— BEGIN DOCUMENT SECTION —

= ISO 3166-2:MC =

Entry for Monaco in ISO 3166-2

ISO 3166-2:MC is the entry for Monaco in ISO 3166-2, part of the ISO 3166 standard published by the International Organization for Standardization (ISO), which defines codes for the names of the principal subdivisions (e.g., provinces or states) of all countries coded in ISO 3166-1.

Currently for Monaco, ISO 3166-2 codes are defined for 17 quarters.

Each code consists of two parts, separated by a hyphen. The first part is MC, the ISO 3166-1 alpha-2 code of Monaco. The second part is two letters.

==Current codes==
Subdivision names are listed as in the ISO 3166-2 standard published by the ISO 3166 Maintenance Agency (ISO 3166/MA).

— END DOCUMENT SECTION —
— BEGIN STORED ROWS —

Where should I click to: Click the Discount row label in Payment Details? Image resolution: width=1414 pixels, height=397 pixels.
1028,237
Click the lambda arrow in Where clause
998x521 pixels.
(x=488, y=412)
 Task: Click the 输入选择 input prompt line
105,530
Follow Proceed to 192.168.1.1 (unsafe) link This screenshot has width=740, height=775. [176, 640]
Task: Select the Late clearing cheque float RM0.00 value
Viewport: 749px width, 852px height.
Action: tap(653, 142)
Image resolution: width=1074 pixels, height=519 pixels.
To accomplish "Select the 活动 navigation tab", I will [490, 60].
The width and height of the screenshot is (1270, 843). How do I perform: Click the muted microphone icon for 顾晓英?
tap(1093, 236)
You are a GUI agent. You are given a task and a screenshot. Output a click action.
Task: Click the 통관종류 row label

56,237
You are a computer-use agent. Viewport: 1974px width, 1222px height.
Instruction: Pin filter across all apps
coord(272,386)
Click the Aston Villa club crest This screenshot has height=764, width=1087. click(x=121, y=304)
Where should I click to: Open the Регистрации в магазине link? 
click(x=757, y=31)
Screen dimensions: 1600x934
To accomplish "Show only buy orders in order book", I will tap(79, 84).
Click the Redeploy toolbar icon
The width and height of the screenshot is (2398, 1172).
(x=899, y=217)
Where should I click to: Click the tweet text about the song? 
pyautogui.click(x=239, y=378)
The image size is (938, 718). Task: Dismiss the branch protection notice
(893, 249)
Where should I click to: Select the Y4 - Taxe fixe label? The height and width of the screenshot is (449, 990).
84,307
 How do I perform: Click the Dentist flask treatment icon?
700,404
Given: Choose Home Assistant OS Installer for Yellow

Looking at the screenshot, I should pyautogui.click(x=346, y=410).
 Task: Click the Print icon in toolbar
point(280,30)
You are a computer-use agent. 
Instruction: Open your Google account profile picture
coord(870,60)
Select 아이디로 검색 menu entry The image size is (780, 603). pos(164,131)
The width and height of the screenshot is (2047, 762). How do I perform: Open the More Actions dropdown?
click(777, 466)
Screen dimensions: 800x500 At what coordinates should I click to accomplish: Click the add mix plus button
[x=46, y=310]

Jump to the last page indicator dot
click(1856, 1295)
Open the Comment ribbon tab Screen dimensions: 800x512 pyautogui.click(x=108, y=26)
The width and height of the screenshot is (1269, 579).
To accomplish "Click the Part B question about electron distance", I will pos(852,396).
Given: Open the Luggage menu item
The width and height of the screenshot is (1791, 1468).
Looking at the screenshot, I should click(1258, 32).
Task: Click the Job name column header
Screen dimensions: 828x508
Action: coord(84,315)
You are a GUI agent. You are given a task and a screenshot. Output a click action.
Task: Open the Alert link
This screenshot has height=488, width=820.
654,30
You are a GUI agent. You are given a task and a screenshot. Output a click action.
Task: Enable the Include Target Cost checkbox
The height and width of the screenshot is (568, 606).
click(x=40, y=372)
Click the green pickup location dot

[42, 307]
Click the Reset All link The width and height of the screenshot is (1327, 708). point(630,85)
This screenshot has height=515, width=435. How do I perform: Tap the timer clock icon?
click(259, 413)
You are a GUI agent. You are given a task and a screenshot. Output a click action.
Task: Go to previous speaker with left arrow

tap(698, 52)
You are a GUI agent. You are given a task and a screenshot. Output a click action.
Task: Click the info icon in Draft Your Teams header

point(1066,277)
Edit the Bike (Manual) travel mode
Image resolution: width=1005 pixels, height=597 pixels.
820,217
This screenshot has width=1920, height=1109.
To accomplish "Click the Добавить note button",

— END STORED ROWS —

**WRITTEN EXERCISE**
Please tell whether each statement agrees with the ISO 3166-2:MC text, answering yes or no and quoting the deciding words: (a) Monaco currently has ISO 3166-2 codes defined for 17 quarters. (b) The second part of each code is two digits. (c) The first part of each code is MC.

**OUTPUT OF THE TASK**
(a) Yes: "Currently for Monaco, ISO 3166-2 codes are defined for 17 quarters."
(b) No: "The second part is two letters."
(c) Yes: "The first part is MC, the ISO 3166-1 alpha-2 code of Monaco."